Set down everything from the line containing "Find the location" down to the line containing "at that location.", with both of those lines included, copying each line as it stands in the rows below.

Task inputs:
§ §
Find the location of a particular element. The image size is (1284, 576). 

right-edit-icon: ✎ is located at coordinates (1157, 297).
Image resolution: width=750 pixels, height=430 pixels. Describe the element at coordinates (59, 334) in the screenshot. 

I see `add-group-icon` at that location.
§ §
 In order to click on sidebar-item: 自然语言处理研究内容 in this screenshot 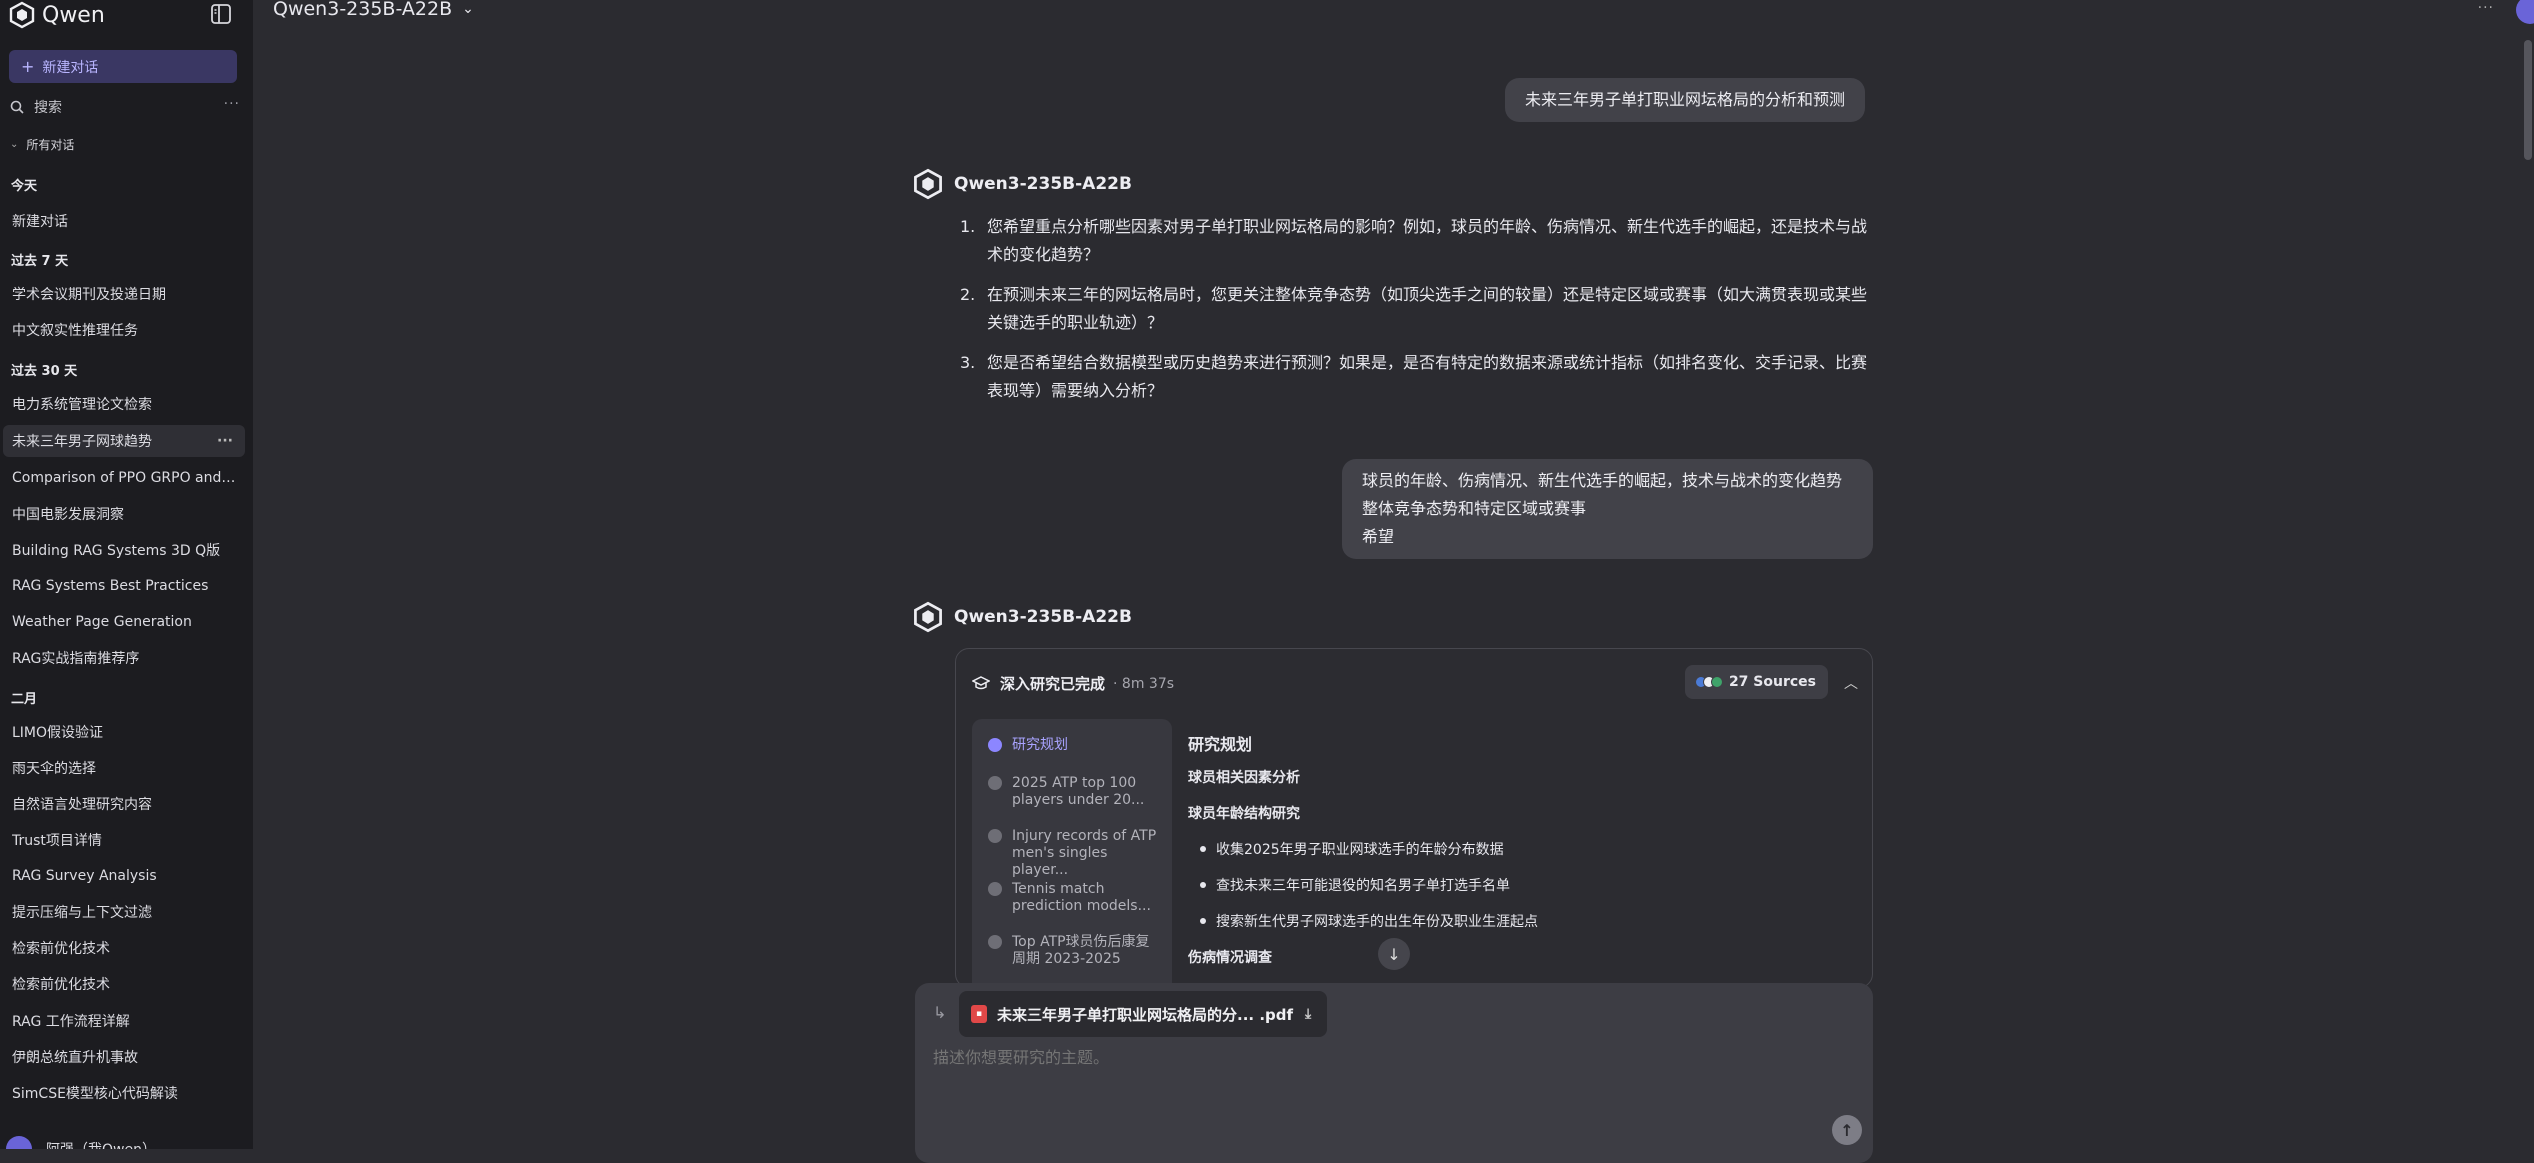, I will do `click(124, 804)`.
§ §
Response to the task:
Find the location of a particular element. The image size is (1284, 576). 

right-edit-icon: ✎ is located at coordinates (1157, 297).
Image resolution: width=750 pixels, height=430 pixels. Describe the element at coordinates (59, 334) in the screenshot. 

I see `add-group-icon` at that location.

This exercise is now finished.